By Mike Rowbottom

Wilson Kipsang wins the NYC 2014 Marathon ©Getty ImagesWilson Kipsang made amends for losing his world record five weeks ago by winning today's New York City Marathon, pocketing an additional $500,000 (£312,000/€400,000) as World Marathon Majors champion.

The Kenyan, whose record mark was erased by training partner Dennis Kimetto in September, won in 2hr 10min 55sec, more than seven and a half minutes off his former record.

Windy conditions meant the racing would be a tactical affair, but Kipsang proved equal to that challenge as he raced into the final stretch with Ethiopia's 24-year-old Lelisa Desisa, whose arm caught him as he attempted to sprint clear.

Kipsang's glare at his opponent made it clear what he thought about this, and he seemed to gain energy as he surged on to finish 11 seconds clear of his young challenger, who recorded 2:10.44, with third place going to Ethiopia's 2010 champion, Gebre Gebremariam.

The 39-year-old home favourite Meb Keflezighi, this year's Boston Marathon winner, was fourth.

"I had to exercise a lot of patience," said Kipsang, who has now won titles in Berlin, London and New York.

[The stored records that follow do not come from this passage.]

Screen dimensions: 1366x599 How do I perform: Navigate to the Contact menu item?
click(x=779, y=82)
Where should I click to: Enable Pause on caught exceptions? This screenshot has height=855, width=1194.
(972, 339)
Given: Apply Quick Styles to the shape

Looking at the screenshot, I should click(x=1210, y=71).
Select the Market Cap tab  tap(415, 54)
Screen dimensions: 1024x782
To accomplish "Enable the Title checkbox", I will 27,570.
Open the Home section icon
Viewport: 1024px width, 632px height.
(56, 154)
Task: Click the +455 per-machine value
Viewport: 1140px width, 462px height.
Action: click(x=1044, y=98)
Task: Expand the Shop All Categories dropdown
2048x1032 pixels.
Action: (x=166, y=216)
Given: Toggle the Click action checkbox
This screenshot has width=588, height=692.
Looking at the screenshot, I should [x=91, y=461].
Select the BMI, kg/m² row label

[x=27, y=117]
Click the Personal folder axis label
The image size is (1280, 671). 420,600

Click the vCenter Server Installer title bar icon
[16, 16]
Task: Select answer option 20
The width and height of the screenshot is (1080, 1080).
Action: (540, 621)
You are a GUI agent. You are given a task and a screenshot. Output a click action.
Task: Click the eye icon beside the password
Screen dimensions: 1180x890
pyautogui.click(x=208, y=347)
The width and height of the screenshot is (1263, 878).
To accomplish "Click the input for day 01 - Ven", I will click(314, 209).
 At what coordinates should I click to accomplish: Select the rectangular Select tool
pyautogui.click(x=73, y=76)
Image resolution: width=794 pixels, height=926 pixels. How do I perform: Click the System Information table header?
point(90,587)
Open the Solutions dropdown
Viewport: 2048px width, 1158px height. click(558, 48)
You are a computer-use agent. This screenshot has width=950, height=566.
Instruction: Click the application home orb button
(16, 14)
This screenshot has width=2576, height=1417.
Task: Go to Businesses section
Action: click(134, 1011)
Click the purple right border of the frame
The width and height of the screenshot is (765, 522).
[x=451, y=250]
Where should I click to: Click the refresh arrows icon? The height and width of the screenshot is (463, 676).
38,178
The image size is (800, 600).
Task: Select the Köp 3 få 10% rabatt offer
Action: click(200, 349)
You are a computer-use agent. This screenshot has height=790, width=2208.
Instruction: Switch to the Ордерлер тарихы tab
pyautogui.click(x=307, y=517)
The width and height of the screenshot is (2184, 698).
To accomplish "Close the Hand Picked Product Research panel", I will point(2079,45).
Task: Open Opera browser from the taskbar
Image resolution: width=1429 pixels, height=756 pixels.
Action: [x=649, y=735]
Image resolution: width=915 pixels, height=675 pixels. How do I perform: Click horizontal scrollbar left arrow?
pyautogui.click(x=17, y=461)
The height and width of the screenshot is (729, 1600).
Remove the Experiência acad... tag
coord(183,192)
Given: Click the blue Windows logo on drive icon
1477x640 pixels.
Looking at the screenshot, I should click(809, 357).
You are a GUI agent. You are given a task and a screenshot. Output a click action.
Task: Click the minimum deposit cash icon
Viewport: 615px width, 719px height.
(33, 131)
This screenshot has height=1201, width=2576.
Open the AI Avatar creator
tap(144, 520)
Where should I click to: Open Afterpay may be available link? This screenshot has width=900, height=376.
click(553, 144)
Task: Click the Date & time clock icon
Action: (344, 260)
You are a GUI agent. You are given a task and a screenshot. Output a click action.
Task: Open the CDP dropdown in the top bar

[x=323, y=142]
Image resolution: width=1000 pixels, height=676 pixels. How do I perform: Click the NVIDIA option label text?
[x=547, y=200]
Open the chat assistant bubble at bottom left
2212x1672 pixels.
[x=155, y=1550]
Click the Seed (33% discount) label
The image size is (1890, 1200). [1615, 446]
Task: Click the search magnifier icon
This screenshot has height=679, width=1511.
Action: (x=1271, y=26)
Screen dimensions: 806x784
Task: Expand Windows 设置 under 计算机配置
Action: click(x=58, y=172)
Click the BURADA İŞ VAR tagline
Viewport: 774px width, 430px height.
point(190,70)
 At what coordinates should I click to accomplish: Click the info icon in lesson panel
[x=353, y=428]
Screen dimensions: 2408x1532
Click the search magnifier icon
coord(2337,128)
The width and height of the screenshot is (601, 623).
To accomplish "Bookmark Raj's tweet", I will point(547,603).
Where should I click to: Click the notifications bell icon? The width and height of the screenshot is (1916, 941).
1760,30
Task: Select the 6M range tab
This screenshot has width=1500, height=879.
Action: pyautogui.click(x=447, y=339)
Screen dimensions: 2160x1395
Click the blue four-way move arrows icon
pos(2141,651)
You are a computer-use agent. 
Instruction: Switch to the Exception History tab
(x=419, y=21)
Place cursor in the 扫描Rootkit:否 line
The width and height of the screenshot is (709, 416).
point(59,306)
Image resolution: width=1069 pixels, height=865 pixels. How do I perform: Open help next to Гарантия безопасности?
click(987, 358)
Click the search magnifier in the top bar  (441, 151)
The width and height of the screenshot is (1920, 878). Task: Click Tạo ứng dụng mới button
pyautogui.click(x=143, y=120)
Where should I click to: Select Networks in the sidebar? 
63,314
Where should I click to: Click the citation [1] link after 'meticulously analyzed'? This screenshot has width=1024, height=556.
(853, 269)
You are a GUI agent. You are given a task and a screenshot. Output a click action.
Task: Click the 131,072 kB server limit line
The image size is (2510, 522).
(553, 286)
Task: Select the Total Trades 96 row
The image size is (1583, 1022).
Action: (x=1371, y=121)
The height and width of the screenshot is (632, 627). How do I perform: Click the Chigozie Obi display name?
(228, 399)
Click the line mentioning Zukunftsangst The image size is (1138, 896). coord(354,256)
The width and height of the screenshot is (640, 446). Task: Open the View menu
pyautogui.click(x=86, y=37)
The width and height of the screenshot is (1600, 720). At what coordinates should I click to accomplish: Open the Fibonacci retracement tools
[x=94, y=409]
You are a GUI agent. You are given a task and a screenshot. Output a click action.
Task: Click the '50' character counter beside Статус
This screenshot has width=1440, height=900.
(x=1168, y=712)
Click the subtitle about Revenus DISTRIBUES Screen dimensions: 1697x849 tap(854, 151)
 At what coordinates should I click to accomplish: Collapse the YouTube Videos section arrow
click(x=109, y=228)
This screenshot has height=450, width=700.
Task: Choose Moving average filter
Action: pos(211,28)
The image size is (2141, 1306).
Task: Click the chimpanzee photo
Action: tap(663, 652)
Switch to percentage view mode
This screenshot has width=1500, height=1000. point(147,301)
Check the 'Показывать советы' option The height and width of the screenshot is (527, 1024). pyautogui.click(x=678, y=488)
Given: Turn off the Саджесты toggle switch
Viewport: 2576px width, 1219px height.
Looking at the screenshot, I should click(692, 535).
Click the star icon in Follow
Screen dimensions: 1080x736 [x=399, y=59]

Mary Keitany meanwhile, winner of the London Marathon in 2011 and 2012, won the women's race in 2hr 25min 7sec - three seconds ahead of fellow countrywoman Jemima Jelagat Sumgong to match the closest finish in the history of the event.

Mary Keitany wins the New York City Marathon by a three-second margin from fellow Kenyan Jemima Sumgong ©Getty Images Mary Keitany wins the New York City Marathon by a three-second margin from fellow Kenyan Jemima Sumgong ©Getty Images

Keitany redeemed herself from failed tactics at her last outing in New York, in 2011, when she surged ahead to a huge early lead only to be caught and settle for her second straight third-place finish.

"I worked hard for this opportunity," she said.

"I'm happy because I have a victory today, because I know I've been coming to New York two times, and I was in that position.

"So I'm happy today because it was a good day and I win."

Today marked Keitany's first marathon since 2012 after taking time off because of the birth of her second child.

Sumgong appeared to be pulling away with just over a mile left, but Keitany had one last burst left and passed her 800 metres from the finish.

The runner-up finisher was making her debut in New York, a late entry after defending champion and training partner Priscah Jeptoo withdrew because of a leg injury.

Portugal's Sara Moreira was third on her marathon debut.

The race came just days after the surfacing of allegations that another Kenyan, Rita Jeptoo, tested positive for erythropoietin (EPO) prior to her victory at the Chicago Marathon last month.

World Marathon Majors have postponed their female awards ceremony pending further developments.